Caravaggio and Rembrandt at the National Gallery

My reason for stopping in London before going to Rome was to take a one day course on Caravaggio and Rembrandt at the National Gallery.

The National Gallery has three Caravaggio paintings. The course emphasis is on his achievements and his influence beyond Italy. Among those influenced were Rubens, Velazquez and Rembrandt. The National Gallery claims to have one of the best collections of Rembrandt paintings.

The course is taught by Richard Stemp who has a Cambridge PhD on sculpture in Ferrara in the 15th century. I have one of his books; he also has one called Churches and Cathedrals.
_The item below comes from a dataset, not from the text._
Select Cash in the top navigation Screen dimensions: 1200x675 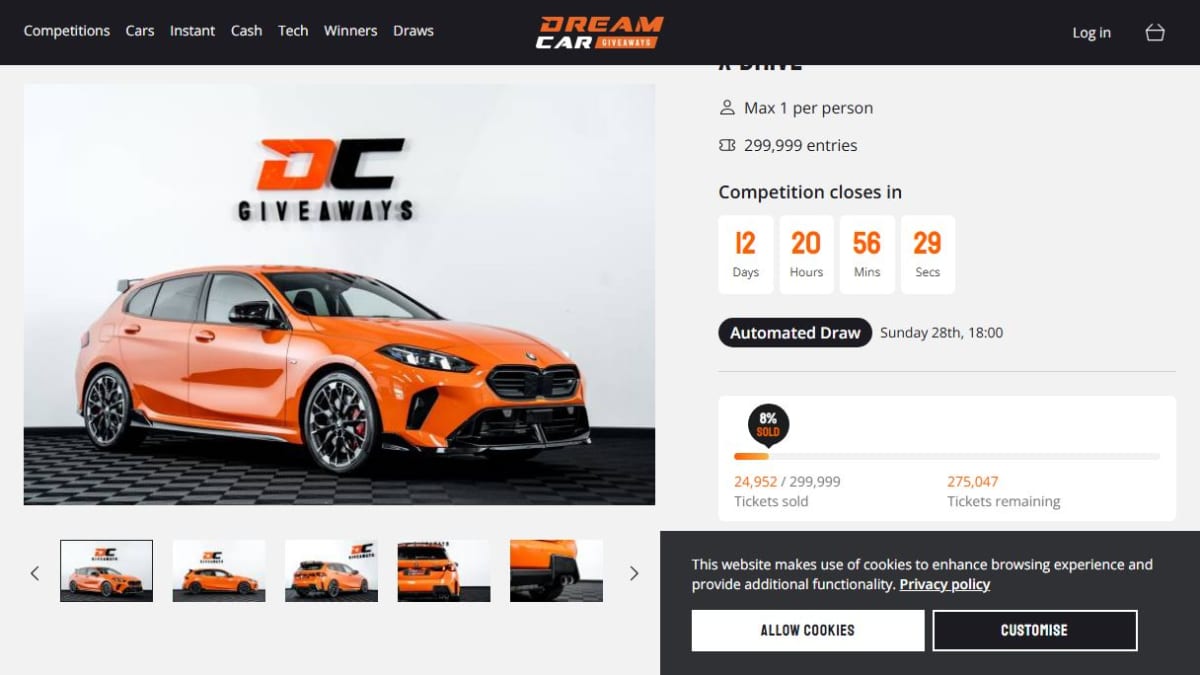(x=246, y=31)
Twelve people taking this course: two Americans, one woman from Italy, me and the rest are English.

We started by looking at what went before Caravaggio: Titian and the Mannerists.

Then we had tea before looking at the three Caravaggio’s.

Then we had a lunch of generous proportions; too generous for me—I couldn’t finish it. After we looked at those influenced by Caravaggio including Velazquez’s Christ in the House of Mary and Martha. Dr. Stemp had an interpretation which was an aha moment for me in his suggestion that the upper right corner represents a mirror rather than a painting or opening in the wall.

Then another tea break or water in my case, and on to Rembrandt where Dr. Stemp pulled together the influences that we had looked at to this point.

A fantastic study day.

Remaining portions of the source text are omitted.